I’ve just had an article published in English Today, “Rethinking the Prescriptivist-Descriptivist Dyad: Motives and Methods in Two Eighteenth-Century Grammars,” that may be of interest.

Grammars and other works about language are traditionally described along an axis that runs from prescriptivism to descriptivism, but I contend that these two poles are not positioned along the same continuum. Rather, prescriptivism is a measure of intent, while descriptivism is a measure of methodology.

In the this paper I propose that a two-axis system that evaluates both motivation and methodology is better suited to describing grammatical approaches. Along one axis the motivation is categorized by the degree the grammar espouses normative principles and seeks to instruct, rather than describe. Along the second axis the methodology is categorized by the degree the grammar’s pronouncements are based on either observations of actual usage or aspirational appeals to an idealized form. The paper examines the work of two late-eighteenth century grammarians, Lowth and Priestley, as test cases to see if this two-axis system can better capture the differences in these grammars.

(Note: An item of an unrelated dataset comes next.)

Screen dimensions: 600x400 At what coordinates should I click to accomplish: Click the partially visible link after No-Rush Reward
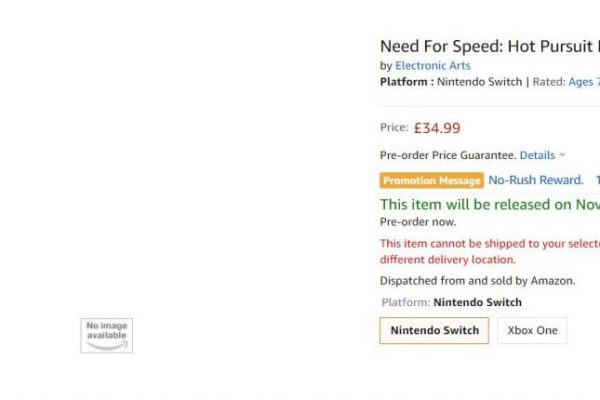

Through this analysis it can be seen that, counter to common perception, Lowth is somewhat more observational than Priestley’s first edition, although Priestley takes a significantly more observational stance in his second edition. Furthermore, Lowth’s grammars, while generally observational, vary the methodology depending on the linguistic feature under examination, taking a strongly aspirational stance on at least one point of grammar.

This separation of motivation and methodology has wider application and can be used to resolve some of the issues in the current prescriptive-descriptive debate, as many modern grammars and dictionaries are used normatively, even if the methodology used to produce them is observational.

The article is available from Cambridge Journals Online.

Or you can download it from here.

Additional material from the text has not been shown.